Caleb Onwudike’s wife, Chinyere Onwudike, 36, became a RN and no longer saw the need to be controlled by her husband. Mr. Onwudike, 41, worked two jobs to send his wife to her dream school upon bringing her to the US from Nigeria. After four years, she qualified as an RN. Once she started to make more money than her husband, she began to “call the shots” at home.

She “overruled” her husband on the size and cost of the house they purchased in Burtonsville, Maryland. She began to build a house solely in her name in their native Umuahia town of Abia State, Nigeria, without her husband’s input whatsoever.

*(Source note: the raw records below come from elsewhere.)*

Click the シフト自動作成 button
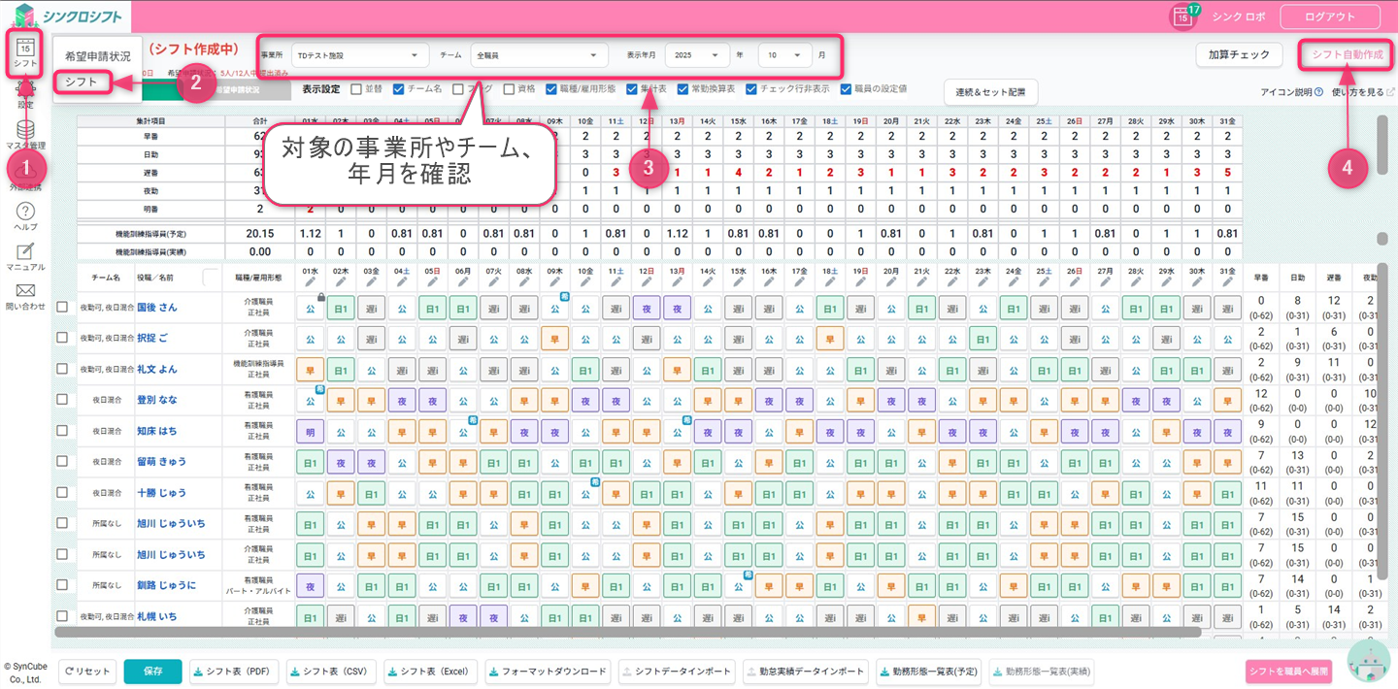 pyautogui.click(x=1348, y=55)
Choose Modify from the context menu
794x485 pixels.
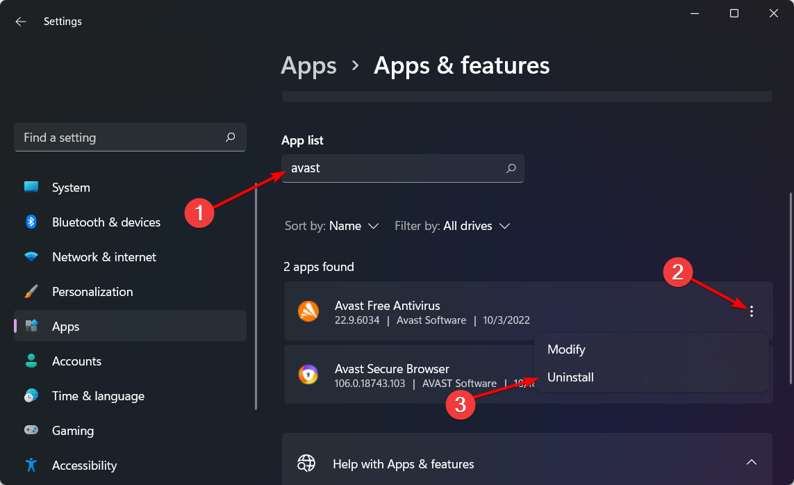[x=566, y=350]
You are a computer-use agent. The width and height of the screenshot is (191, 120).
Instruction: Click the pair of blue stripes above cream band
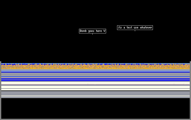96,80
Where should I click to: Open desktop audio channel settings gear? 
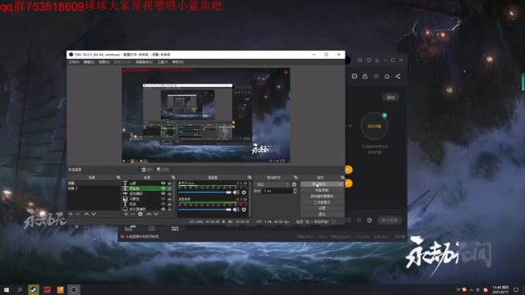pyautogui.click(x=244, y=210)
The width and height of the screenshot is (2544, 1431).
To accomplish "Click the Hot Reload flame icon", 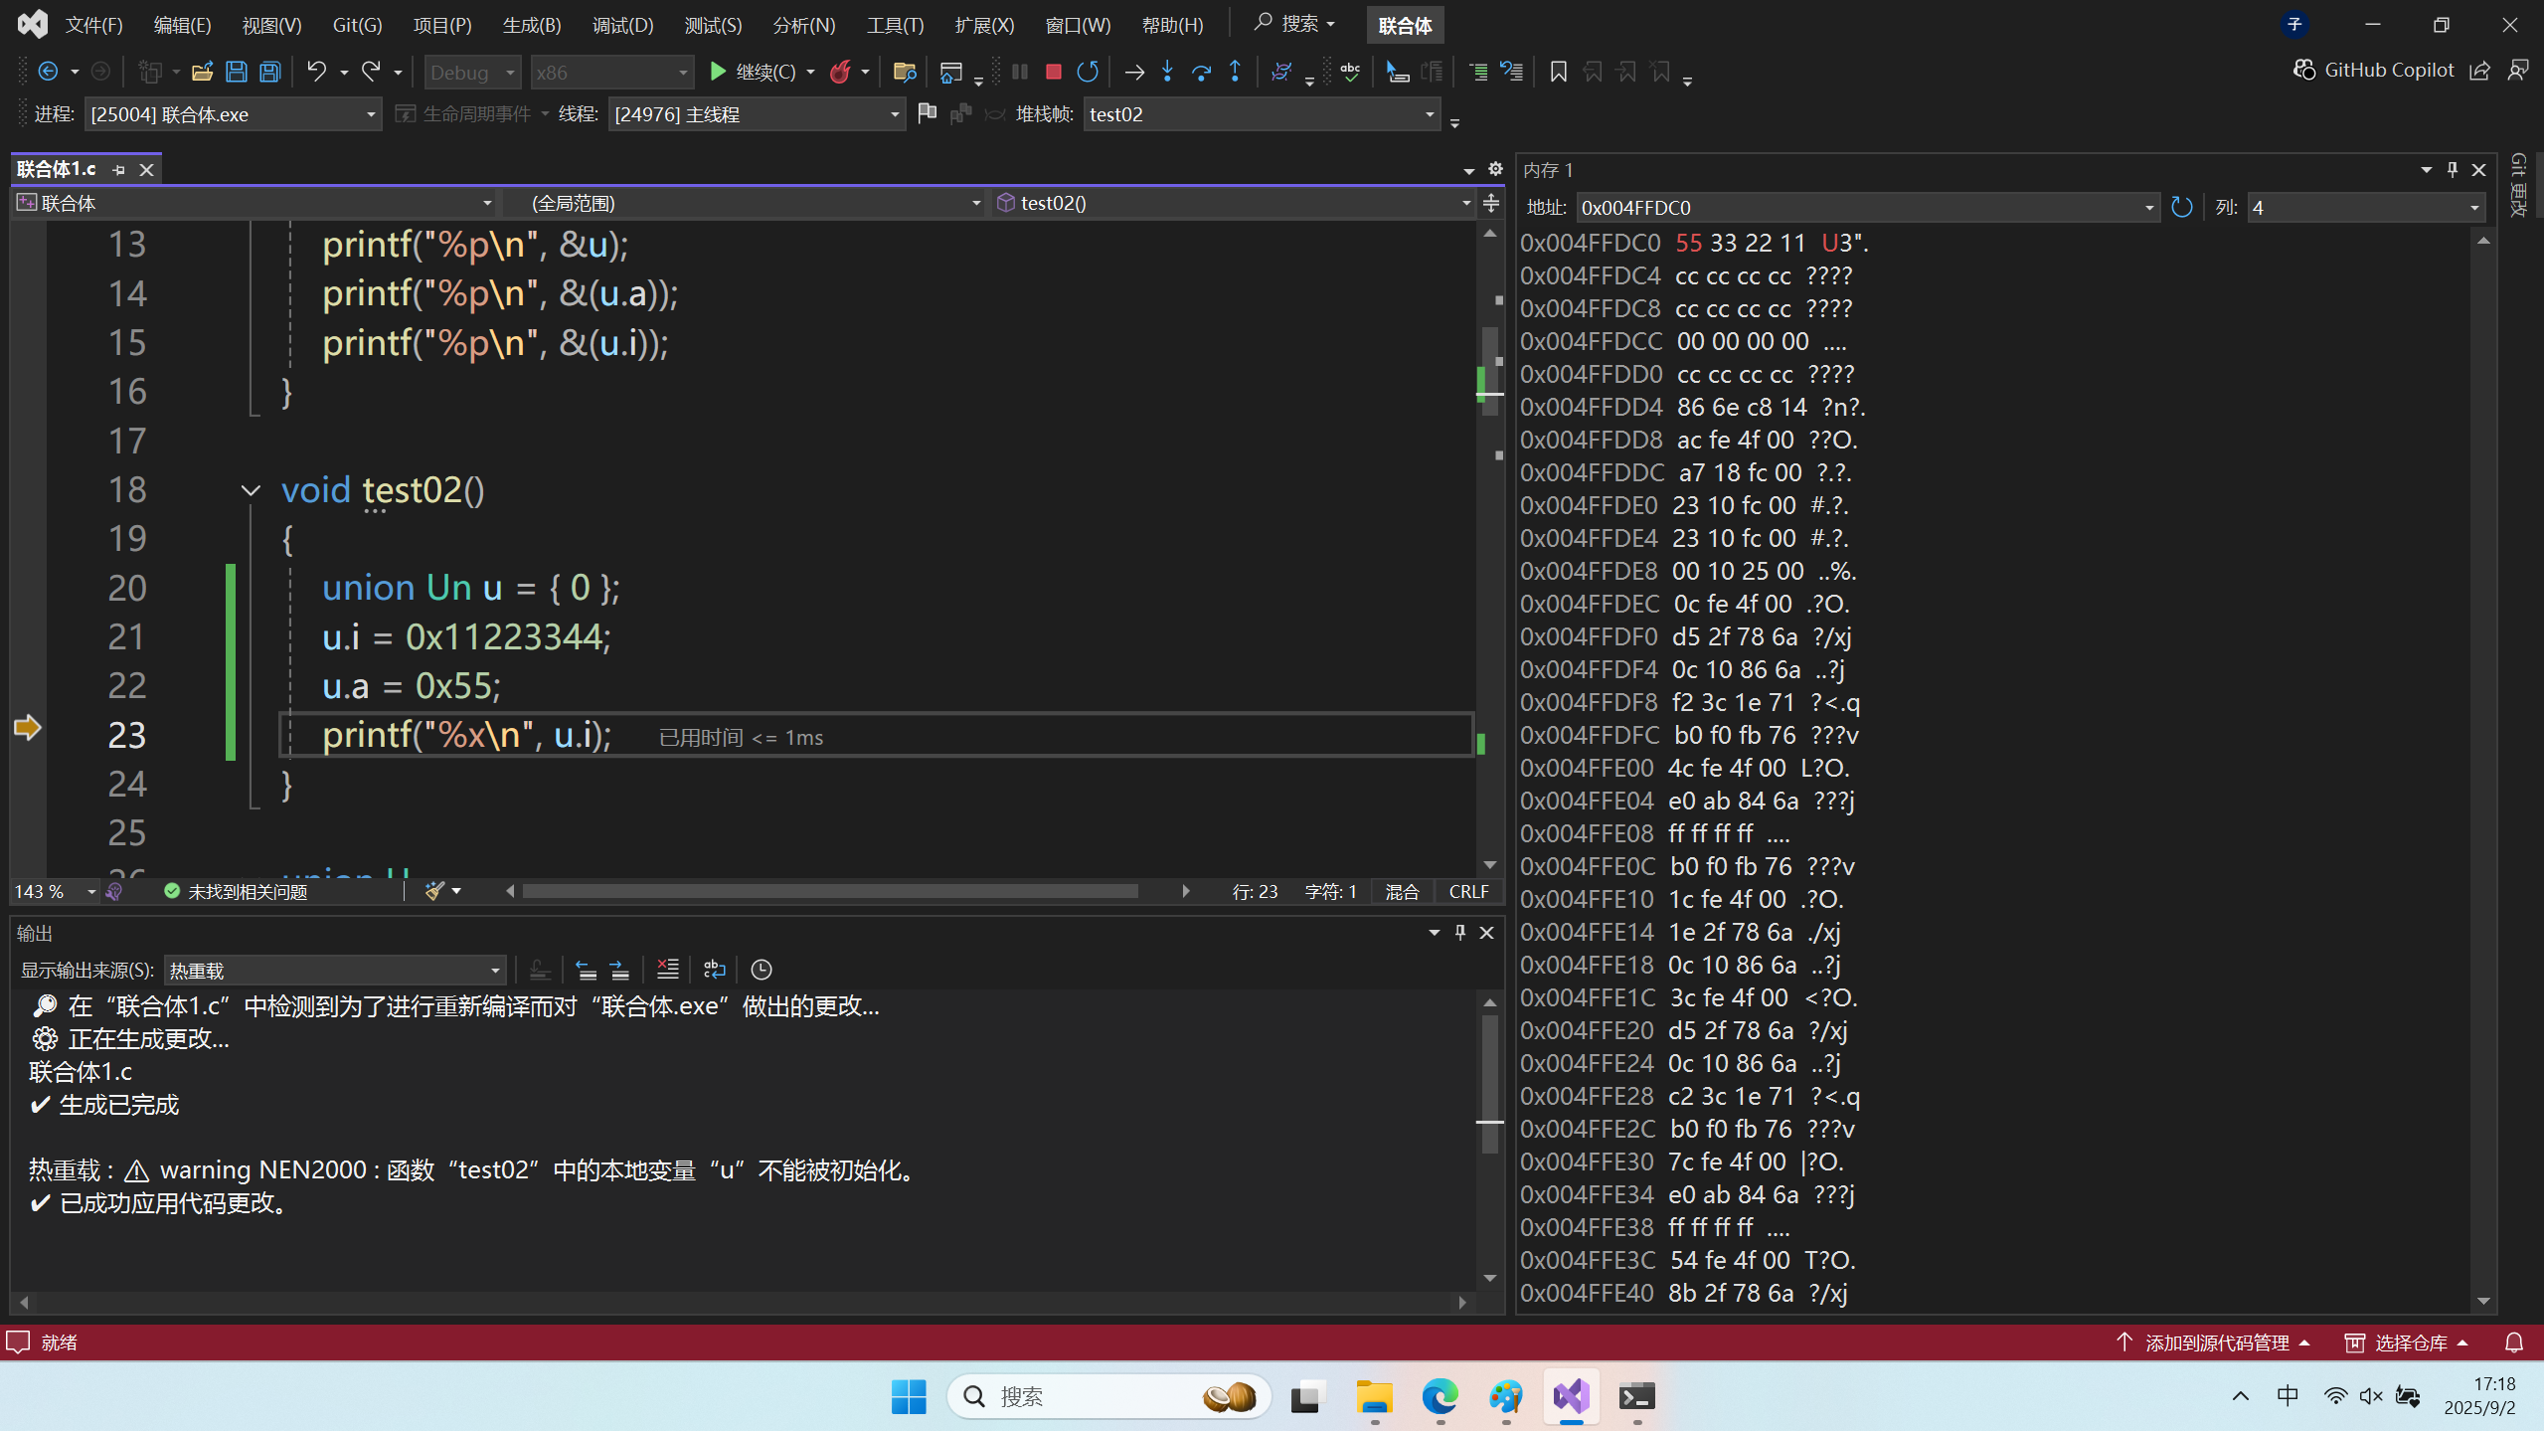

Mrs. Onwudike came and went “as she liked,” within the US and outside the US. In fact, she once travelled to Nigeria for three weeks “without her husband’s permission” to lavishly bury her father, despite her husband’s protestations that they had better things to do with the money.

Mrs. Onwudike let her husband know that this was mostly her money and she would spend it however she wanted. Through her hard work, she had risen to a managerial position at the medical center where she worked.

Upon her return from burying her father, her husband got one of her kitchen knives and carved her up like a Thanksgiving turkey inside their home on New Year’s Day. Death is death, no matter how it comes. But the goriest of these maniacal killings is probably the one that happened here in Los Angeles, California.

Joseph Mbu, 50, was tired of his RN wife’s “serial disrespect” of him. The disrespect began as soon as she became a RN. Gloria Mbu, 40, had once told her husband he must be “smoking crack cocaine” if he thought he could tell her what to do with her money now that she made more money than him.


Before she became a RN, Mr. Mbu had been very strict with family finances and was borderline dictatorial in his dealings with Mrs. Mbu.

However, Mrs. Mbu learned the American system and would no longer allow any man to “put her down.” When Joseph Mbu could not take it anymore, he subdued his wife one day, tied her to his vehicle and dragged her on paved roads all around Los Angeles until her head split in many pieces.